Details of GM's decision-making process 20 years ago suggest a quest for savings of just a few dollars per airbag compromised a critical safety device. The findings also indicate that automakers played a far more active role in the prelude to the crisis: Rather than being the victims of Takata's missteps, automakers pressed their suppliers to put cost before all else.

Tom Wilkinson, a spokesman for GM, said the Takata discussions "occurred two decades ago between old GM and a supplier," and therefore it was "not appropriate for us to comment."

Even with the recall, deadly accidents and research critical of ammonium nitrate, Takata continues to manufacture airbags with the compound - and automakers continue to buy them. The airbags appear in the 2016 models of seven automakers, and they are also being installed in cars as replacement airbags for those being recalled.

Takata said it had taken steps to protect the ammonium nitrate it uses against temperature changes, which contributes to its volatility. The manufacturer said it was also studying inflaters with a drying agent.

'It turned into shrapnel'

The new airbag came not a moment too soon for Takata.

It had been making seatbelts in the US since the mid-1980s, but its airbag business, which it began in earnest in the 1990s, was in trouble.

A previous generation supplied to Nissan had the problem of deploying too forcefully. Those airbags were linked to at least 40 eye injuries in the 1990s.

Takata began experimenting with alternative propellants. But, in 1997 its inflater plant in the US, was rocked by a series of explosions that destroyed equipment and greatly curtailed production, according to insurance claims made at the time.

After the blast, Takata was forced to buy inflaters from competitors and airlift them to automakers across the country. The company's American business struggled "to maintain corporate viability," Takata said in a lawsuit filed against its insurer.

It was against this backdrop that Takata embraced the new compound, ammonium nitrate, in its airbag inflaters. Mark Lillie, who had worked as an engineer at Takata, told The New York Times in 2014 that considerations over cost spurred the supplier to use the compound. Mr Lillie raised concerns in the late 1990s, but his warnings went unheeded.

Around the same time, the team at Autoliv was asked to study the Takata design. Mr Taylor, the head Autoliv chemist, said his team immediately recognised the risks posed by the ammonium nitrate.

"We tore the Takata airbags apart, analysed all the fuel, identified all the ingredients," he said. The takeaway was that when the airbag was detonated, "the gas is generated so fast, it blows the inflater to bits."

Mr Hock, the former member of Mr Taylor's team, said: "When we lit it off, it totally destroyed the fixture," he said. "It turned it into shrapnel."

Fiat Chrysler declined to comment, while Honda, Mitsubishi and Toyota said that they had not located any pertinent information from that period.

The dangers associated with ammonium nitrate made it difficult at times for Takata to find a supplier.

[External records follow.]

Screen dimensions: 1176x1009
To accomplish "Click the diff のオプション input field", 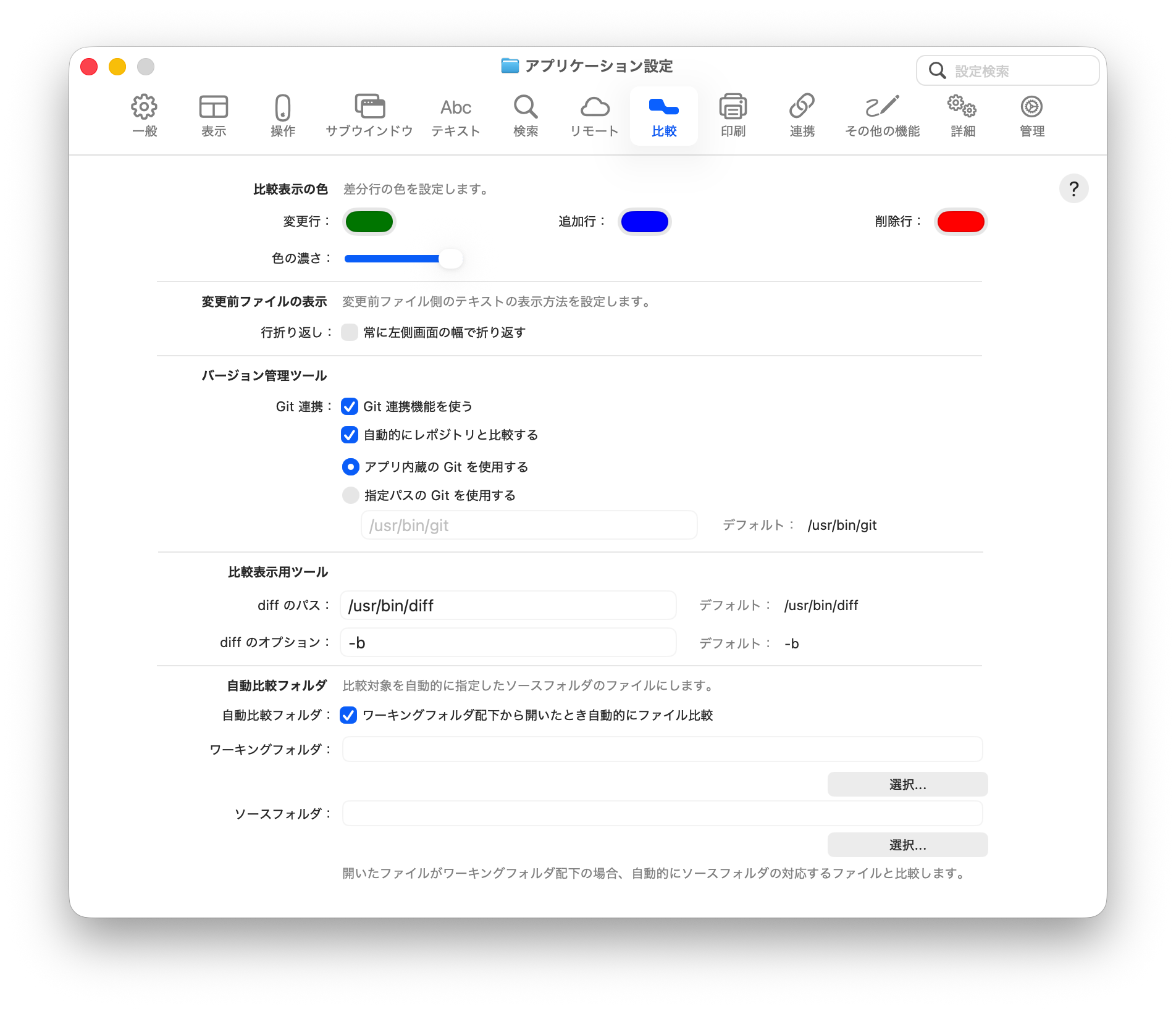I will pos(508,643).
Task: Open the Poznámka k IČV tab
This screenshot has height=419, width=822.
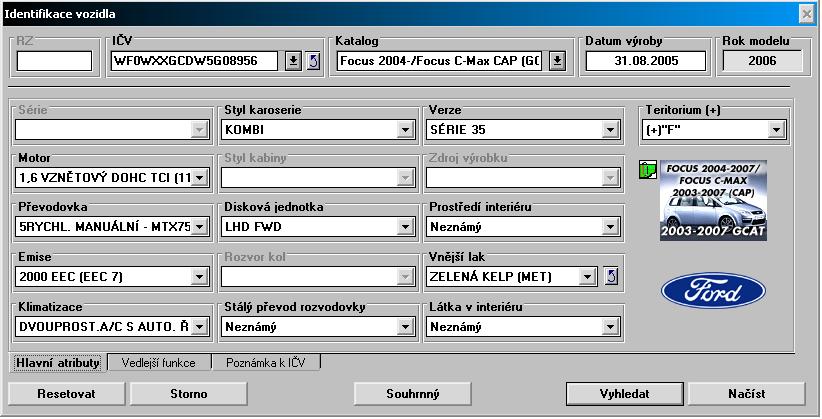Action: click(266, 362)
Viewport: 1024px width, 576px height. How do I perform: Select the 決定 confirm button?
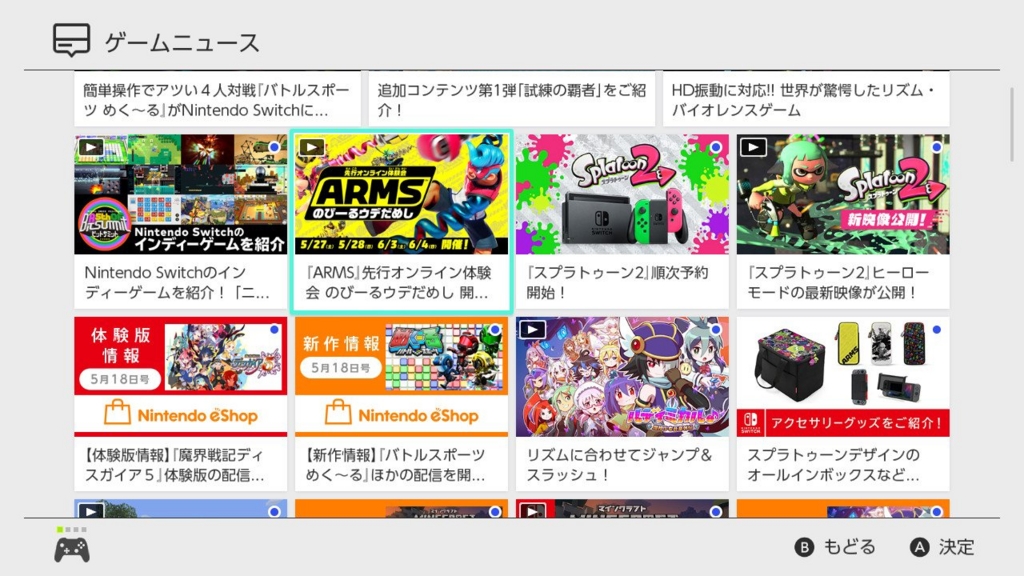(942, 547)
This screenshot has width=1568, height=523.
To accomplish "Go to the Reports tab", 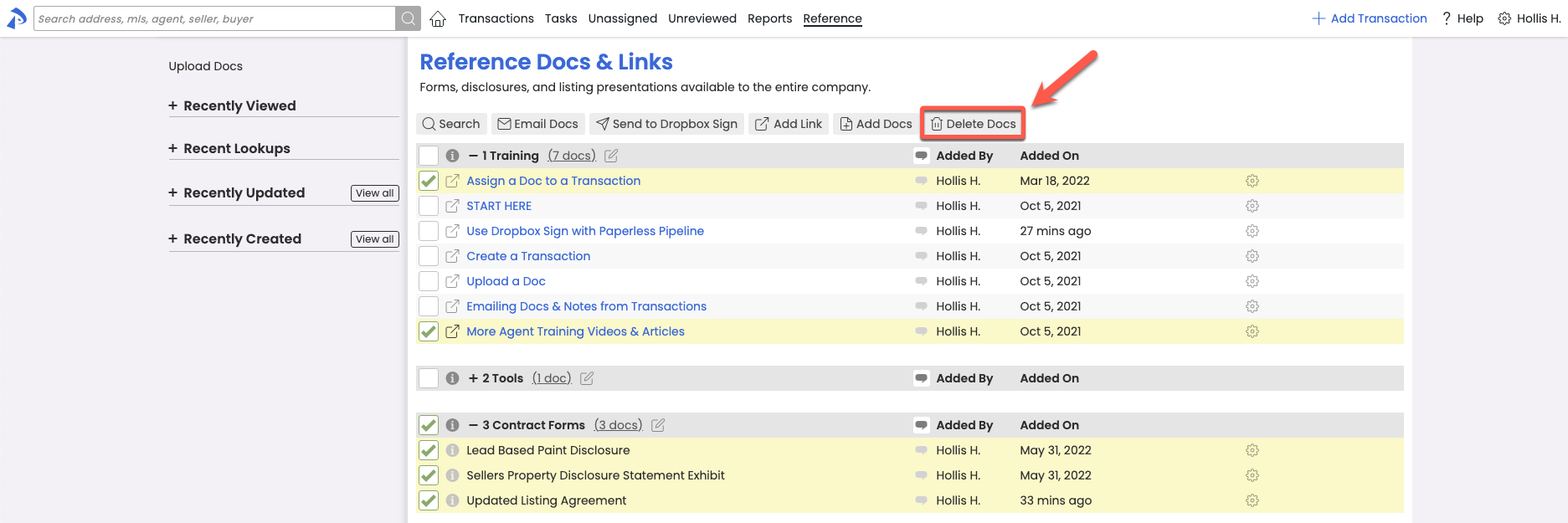I will [x=769, y=18].
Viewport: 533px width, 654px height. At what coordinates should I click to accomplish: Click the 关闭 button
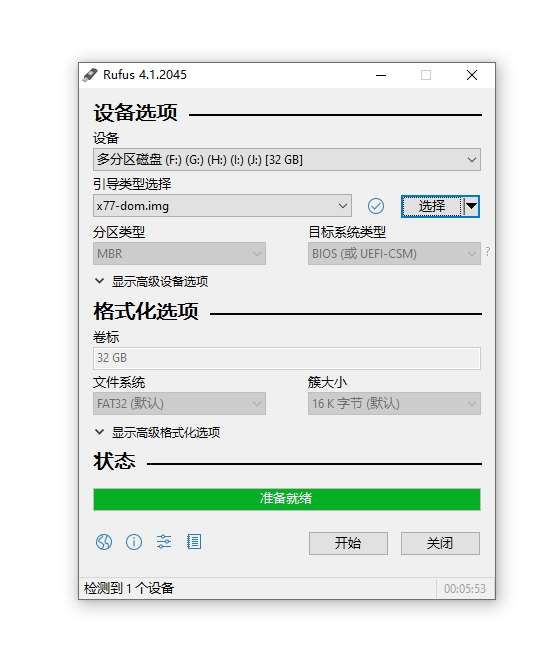click(x=440, y=543)
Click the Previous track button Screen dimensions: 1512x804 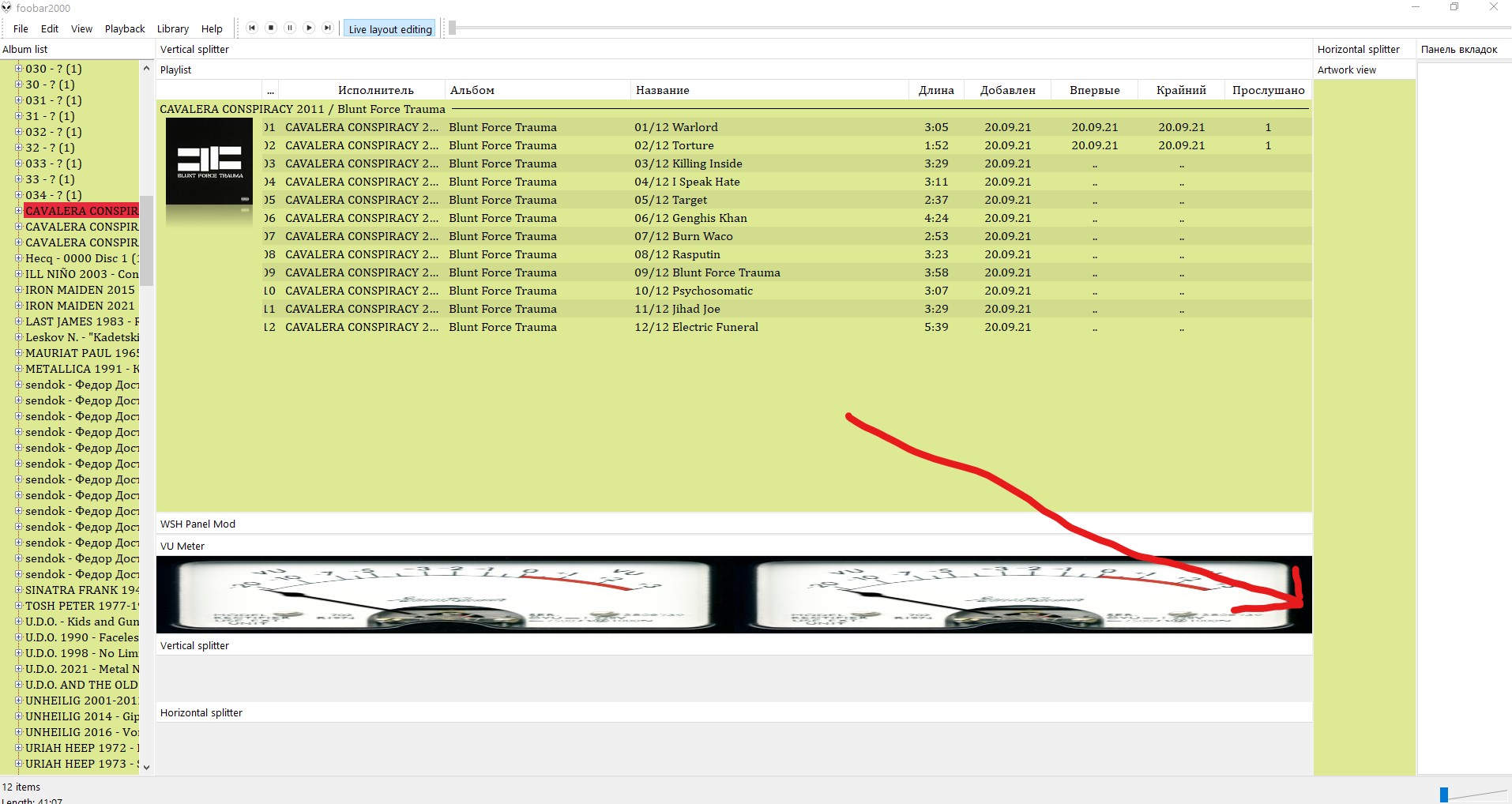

Airbag design and performance specifications are set by a consortium of automakers, with little involvement by safety regulators. In congressional testimony, Takata has insisted that specifications set by the automakers did not anticipate the problems caused by exposure to heat and humidity over many years.

But a review of the consortium's design and performance specifications shows the industry had raised concerns about ammonium nitrate a decade ago.

A 2004 update to its specifications singled out ammonium nitrate inflaters and required them to "undergo added stability evaluation."

The problem, it appears, is that no one enforced the specifications.

The update was issued four years before Honda started issuing recalls in 2008. It was not until 2013 that other automakers started recalling cars. Today, 64 million defective airbags have been subject to recall.

The lack of enforcement points to the self-regulatory nature of automotive manufacturing.

A former Takata engineer who spoke to The Times and who was recently deposed by Honda in litigation with Takata revealed how easily the supplier avoided detection in getting the defective airbags to market.

Workers at a now-closed Takata plant in the US manipulated tests meant to measure whether inflaters were airtight, said the former engineer, who still works in the automotive industry and spoke on the condition of anonymity. His testimony in the lawsuit has not yet been made public. The tests involved inserting a small amount of helium gas into the inflaters. The inflaters were then put in a vacuum. If too much helium was detected outside the inflater, that meant the inflater had a leak, was defective and should be scrapped.

But workers at the La Grange factory would take the defective inflaters and test them repeatedly, to deplete the helium. With no helium left inside, the inflaters would pass the test, according to the engineer. The workers would then give the defective inflaters new bar code identifiers, so the repeated testing could not be tracked. The engineer said he questioned his Takata bosses in 2001 about manipulating the tests, but was told "not to come back to any more meetings." He left the company later that year.

Susan Bairley, a spokeswoman for the consortium led by General Motors, Ford and Chrysler, said it did not keep records "of discussions leading to research results," so it could not comment on concerns that might have resulted from the 2004 update to its airbag specifications. G.M. and Ford referred questions back to the consortium; Fiat Chrysler declined to comment.